Your objective - Convert every row below into a Markdown table with the columns No. and Line, numbering each line and leaving out blank lines.

- - -

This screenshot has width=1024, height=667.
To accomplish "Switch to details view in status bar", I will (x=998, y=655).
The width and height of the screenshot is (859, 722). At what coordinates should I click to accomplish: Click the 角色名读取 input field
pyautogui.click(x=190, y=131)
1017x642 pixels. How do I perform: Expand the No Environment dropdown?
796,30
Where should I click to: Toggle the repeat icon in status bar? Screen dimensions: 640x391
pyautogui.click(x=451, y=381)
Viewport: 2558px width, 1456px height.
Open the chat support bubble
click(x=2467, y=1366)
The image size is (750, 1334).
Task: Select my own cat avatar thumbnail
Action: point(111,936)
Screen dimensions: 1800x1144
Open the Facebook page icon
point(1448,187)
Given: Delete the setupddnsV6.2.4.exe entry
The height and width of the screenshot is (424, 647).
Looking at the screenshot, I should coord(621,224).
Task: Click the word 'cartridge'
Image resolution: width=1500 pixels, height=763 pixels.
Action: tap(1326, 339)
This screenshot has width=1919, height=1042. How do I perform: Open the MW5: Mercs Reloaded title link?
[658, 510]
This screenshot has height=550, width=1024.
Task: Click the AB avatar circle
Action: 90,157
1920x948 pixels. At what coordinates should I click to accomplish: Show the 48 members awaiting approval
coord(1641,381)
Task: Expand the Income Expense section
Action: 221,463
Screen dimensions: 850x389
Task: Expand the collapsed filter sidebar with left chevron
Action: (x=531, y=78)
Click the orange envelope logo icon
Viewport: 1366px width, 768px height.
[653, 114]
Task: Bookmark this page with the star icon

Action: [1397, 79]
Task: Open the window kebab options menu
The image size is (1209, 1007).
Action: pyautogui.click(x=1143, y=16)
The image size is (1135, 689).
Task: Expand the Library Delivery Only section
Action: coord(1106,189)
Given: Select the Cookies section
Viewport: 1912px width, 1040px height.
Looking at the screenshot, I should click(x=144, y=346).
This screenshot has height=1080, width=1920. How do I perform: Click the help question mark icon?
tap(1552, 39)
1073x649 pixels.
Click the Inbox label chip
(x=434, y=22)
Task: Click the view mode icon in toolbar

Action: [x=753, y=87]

- - -

Response for this exercise -
| No. | Line |
|---|---|
| 1 | This screenshot has width=1024, height=667. |
| 2 | To accomplish "Switch to details view in status bar", I will (x=998, y=655). |
| 3 | The width and height of the screenshot is (859, 722). At what coordinates should I click to accomplish: Click the 角色名读取 input field |
| 4 | pyautogui.click(x=190, y=131) |
| 5 | 1017x642 pixels. How do I perform: Expand the No Environment dropdown? |
| 6 | 796,30 |
| 7 | Where should I click to: Toggle the repeat icon in status bar? Screen dimensions: 640x391 |
| 8 | pyautogui.click(x=451, y=381) |
| 9 | Viewport: 2558px width, 1456px height. |
| 10 | Open the chat support bubble |
| 11 | click(x=2467, y=1366) |
| 12 | The image size is (750, 1334). |
| 13 | Task: Select my own cat avatar thumbnail |
| 14 | Action: point(111,936) |
| 15 | Screen dimensions: 1800x1144 |
| 16 | Open the Facebook page icon |
| 17 | point(1448,187) |
| 18 | Given: Delete the setupddnsV6.2.4.exe entry |
| 19 | The height and width of the screenshot is (424, 647). |
| 20 | Looking at the screenshot, I should coord(621,224). |
| 21 | Task: Click the word 'cartridge' |
| 22 | Image resolution: width=1500 pixels, height=763 pixels. |
| 23 | Action: tap(1326, 339) |
| 24 | This screenshot has width=1919, height=1042. How do I perform: Open the MW5: Mercs Reloaded title link? |
| 25 | [658, 510] |
| 26 | This screenshot has height=550, width=1024. |
| 27 | Task: Click the AB avatar circle |
| 28 | Action: 90,157 |
| 29 | 1920x948 pixels. At what coordinates should I click to accomplish: Show the 48 members awaiting approval |
| 30 | coord(1641,381) |
| 31 | Task: Expand the Income Expense section |
| 32 | Action: 221,463 |
| 33 | Screen dimensions: 850x389 |
| 34 | Task: Expand the collapsed filter sidebar with left chevron |
| 35 | Action: (x=531, y=78) |
| 36 | Click the orange envelope logo icon |
| 37 | Viewport: 1366px width, 768px height. |
| 38 | [653, 114] |
| 39 | Task: Bookmark this page with the star icon |
| 40 | Action: [1397, 79] |
| 41 | Task: Open the window kebab options menu |
| 42 | The image size is (1209, 1007). |
| 43 | Action: pyautogui.click(x=1143, y=16) |
| 44 | The image size is (1135, 689). |
| 45 | Task: Expand the Library Delivery Only section |
| 46 | Action: coord(1106,189) |
| 47 | Given: Select the Cookies section |
| 48 | Viewport: 1912px width, 1040px height. |
| 49 | Looking at the screenshot, I should click(x=144, y=346). |
| 50 | This screenshot has height=1080, width=1920. How do I perform: Click the help question mark icon? |
| 51 | tap(1552, 39) |
| 52 | 1073x649 pixels. |
| 53 | Click the Inbox label chip |
| 54 | (x=434, y=22) |
| 55 | Task: Click the view mode icon in toolbar |
| 56 | Action: [x=753, y=87] |